Business had been given two years to get their affairs in order and to ready themselves for a new way of data processing and storage. But was it enough time? And, now more than three and a half years since the new data rules were formed, have companies really got to grips with it properly?
Laura Irvine, partner at Edinburgh-based DCS Legal, wrote the GDPR Guide for the Law Society of Scotland, and believes the new regulations have had a positive impact on SCottish businesses, but believes there is yet more work to be done.
“I hope that organisations have come to recognise the importance of looking after and using personal data properly,” she says. “Not just to avoid fines but to enhance their reputation. I do think that individuals are more aware of these issues and are more willing to challenge organisations. And, of course, we all receive fewer marketing messages.”
But, according to Irvine, there are misconceptions surrounding the regulation, which is clearly causing confusion for companies and individuals alike.

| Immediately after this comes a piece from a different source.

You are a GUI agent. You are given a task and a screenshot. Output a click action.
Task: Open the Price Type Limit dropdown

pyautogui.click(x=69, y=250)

“There are still a huge number of myths about the GDPR and what you can and cannot do with personal data,” she says. “Some of this stems from ‘so called’ experts getting it wrong and some stems from the complexity of the issues which are often badly explained.
“This has caused some organisations to use the GDPR as an excuse to, for example, stop sharing information when they did before. However, for other organisations the GDPR was an opportunity to think about how they use personal data and to reassure clients, customers and service users that they are getting this right and can be trusted.”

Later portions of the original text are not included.